On the dusty sidewalk next to me squat my black duffel bag overstuffed with clothes, notebooks, and personal items I just couldn’t live without.
A few feet away, the massive silver and mauve bus lay idling. The passengers - all Mexican citizens - stood silent and pensive just like me. Mostly elderly - stooped old men wearing tattered yellow Stetsons and faraway looks clinging to cardboard boxes tied with nylon string. I mulled over what they were thinking about. New lives? New vistas? The simple fact of spending their remaining years with loved ones? I envy the dead.
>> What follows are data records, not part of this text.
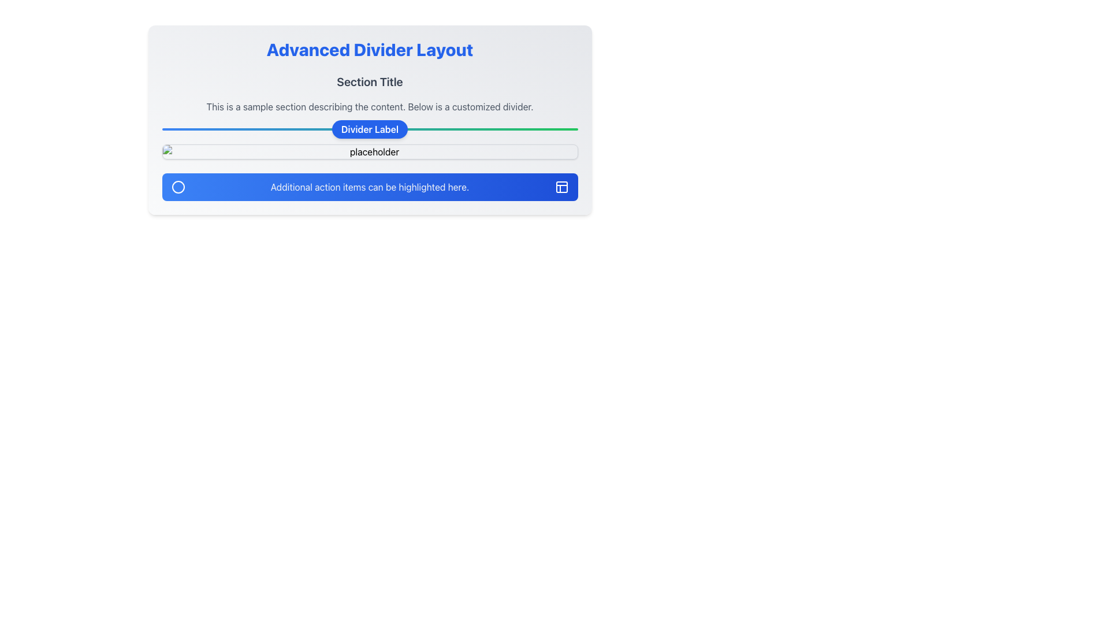 This screenshot has height=624, width=1109. Describe the element at coordinates (370, 129) in the screenshot. I see `text of the label with the blue background that says 'Divider Label', which is a small rounded rectangle located above the horizontal divider line` at that location.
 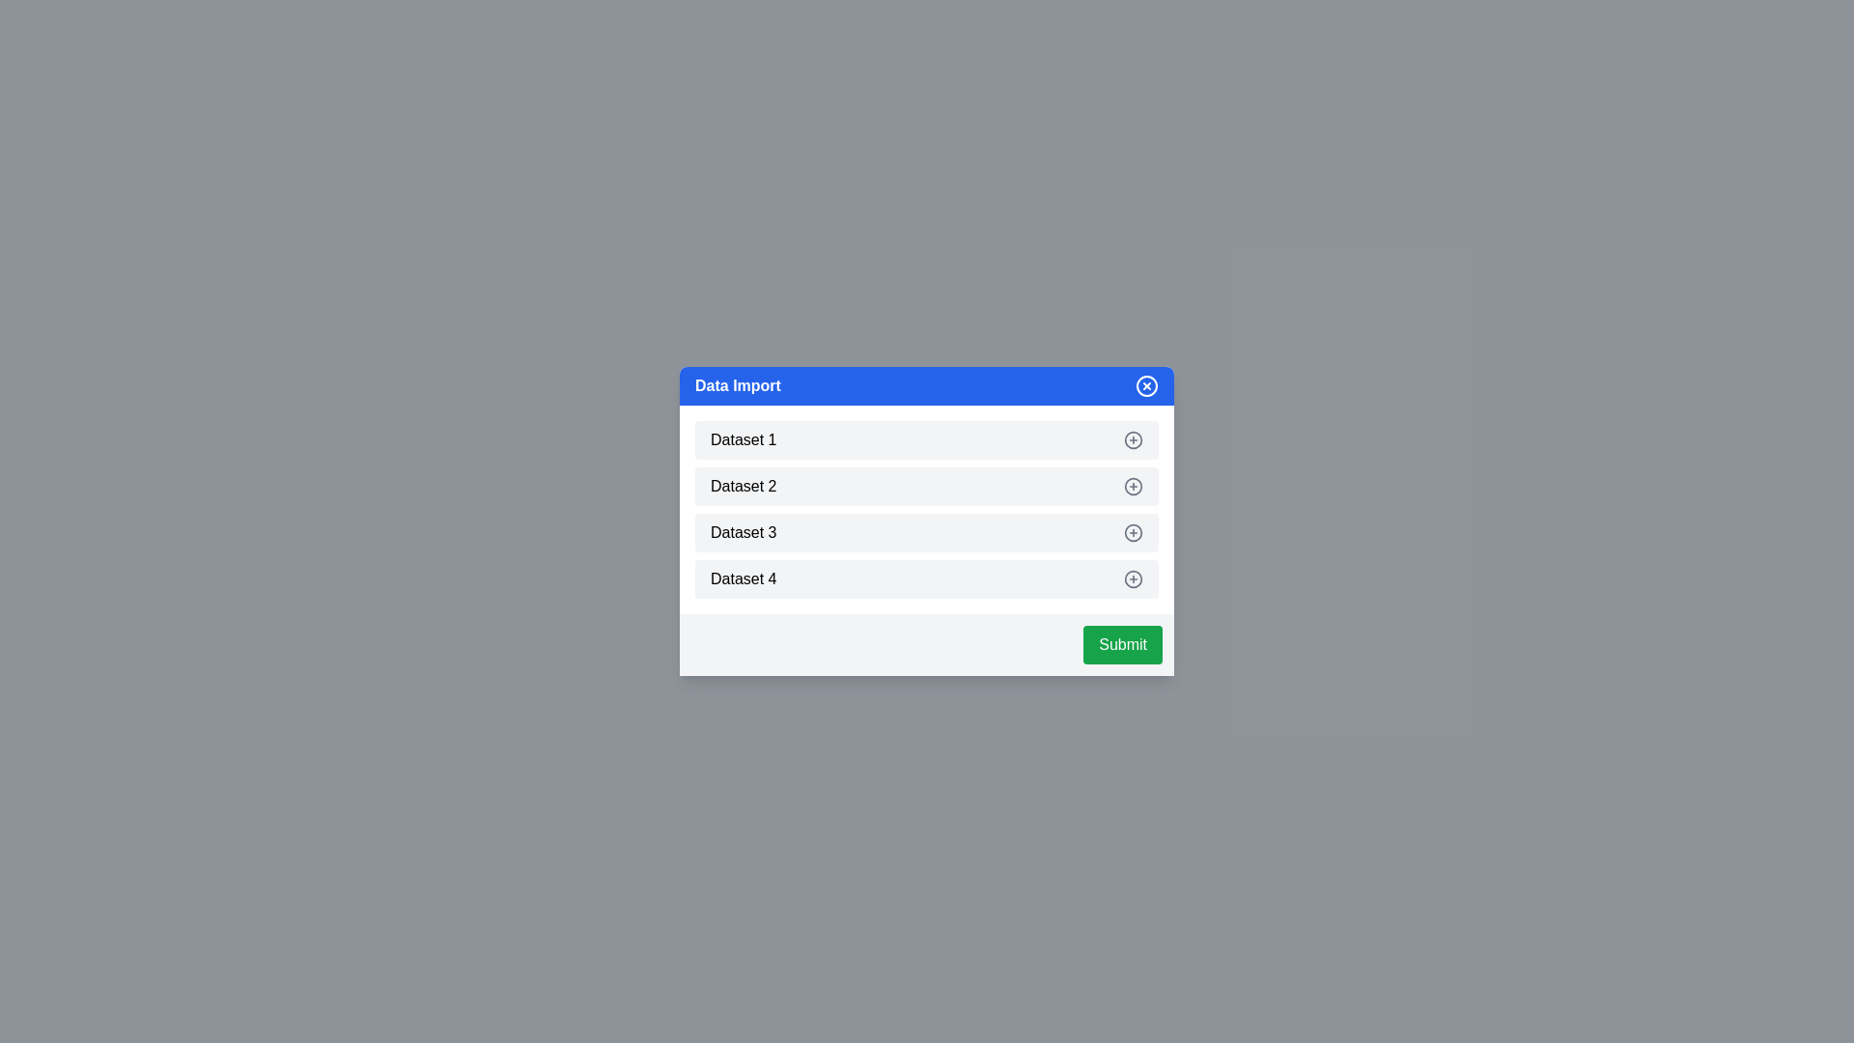 What do you see at coordinates (1147, 386) in the screenshot?
I see `the close button to dismiss the dialog` at bounding box center [1147, 386].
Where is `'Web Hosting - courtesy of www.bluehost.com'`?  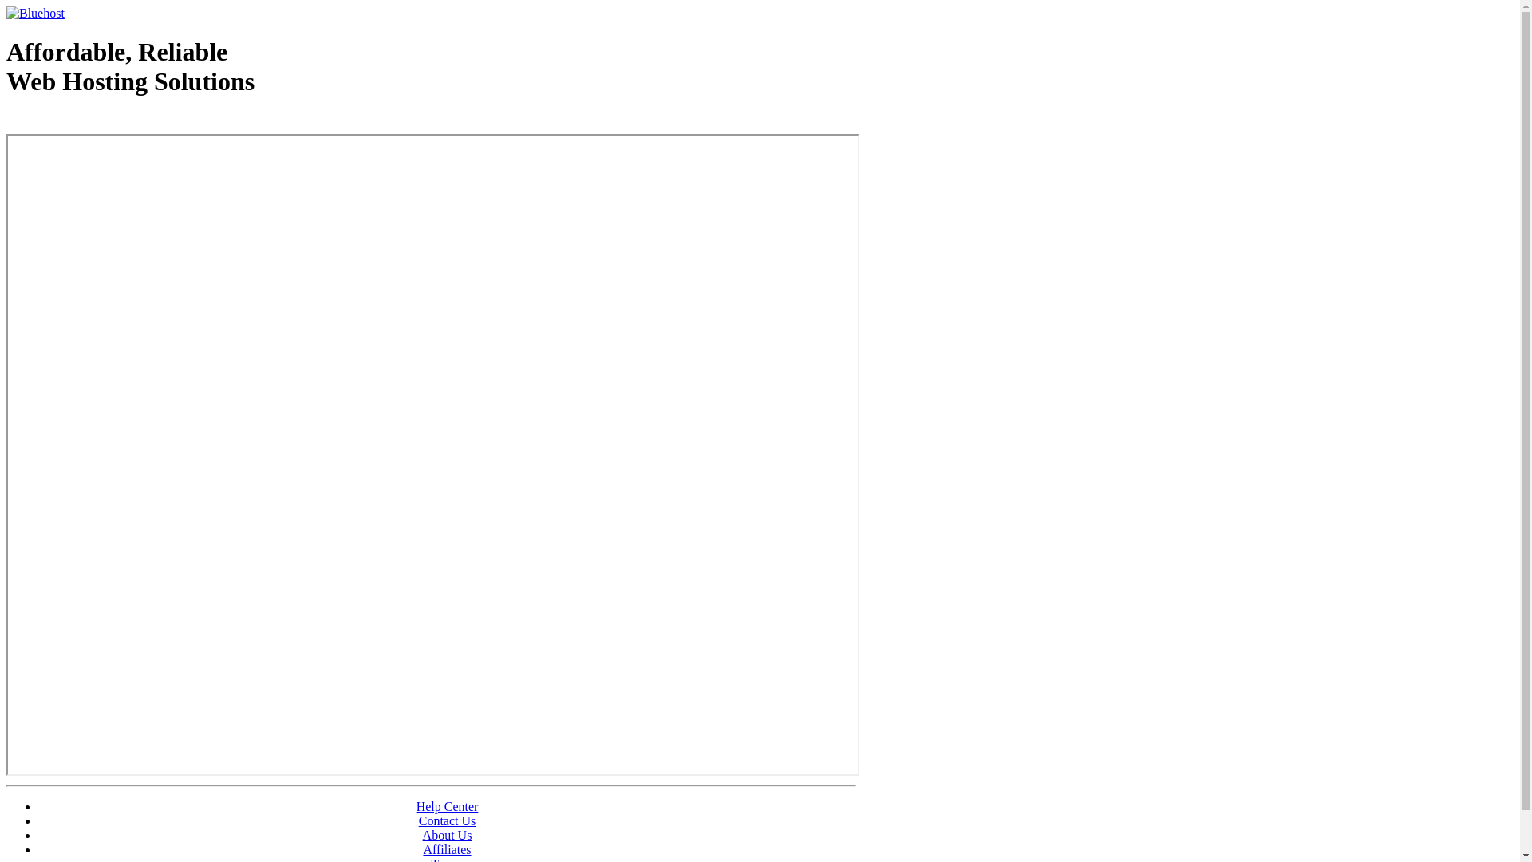
'Web Hosting - courtesy of www.bluehost.com' is located at coordinates (98, 121).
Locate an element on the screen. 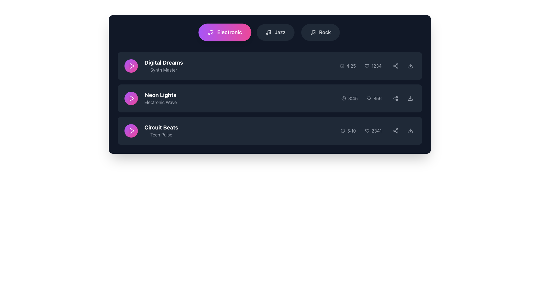 Image resolution: width=537 pixels, height=302 pixels. the download icon button located at the far right of the last row labeled 'Circuit Beats' to initiate the download is located at coordinates (410, 131).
Then it dawned on me what I should have been thinking about and the thoughts were this - I had wasted a year of my life in a numbing existence of relatively comfort and normality. A day hadn't passed my mind screamed, "How can people live like that? Doing the same thing day in and day out - year after year. The same friends, the same conversations - polite patter over warm cappuccinos on a frosty morning – languidly walking the boulevard window shopping for items you could never afford. How can people go on?" Without hesitation I forced myself out of that early death - Change is Life. Chaos is Change. Live to experience and not to simply exist. I made the decision to turn this stale life up a notch. Plan? Eh? A couple of weeks in Tucson, a few in El Paso, maybe San Antonio via Laredo then onward to New Orleans to finish and settle for a bit in La Perla, Puerto Rico. No time limit - just travel and write. Sounded good to me.
At the bus station, I took another long drag from my cigarette. Glanced at my watch - the bus was running twenty minutes late. I struck up a conversation with an elderly mother in a faded yellow granny dress with red wicker purse waiting silently next to me, “I hope this bus gets going.”
Her face wrinkled into a smile - skin the color of a rumpled paper bag - and nodded, looking out into nothing.
In her tinkling voice she said, “You will get to where you are going, joven. Not only that, you will come back and then go someplace else.”
The words of a Guardian Angel.
The fat, mustachioed steward poked his head out of the reception window and announced in Spanish it was time to board and with ten other passengers, we herded onto the bus. Taking my seat in the middle - as I always do, right side - pleased in the fact that the bus was not packed and that all the passengers, including myself, had a seat to themselves. I stowed my overhead luggage and hunkered down to the long, unknown future.
With a blasting fart of black soot and whining of gears, the bus shuttered and slowly rolled its way through congested street traffic to the on ramp of the 5 freeway north.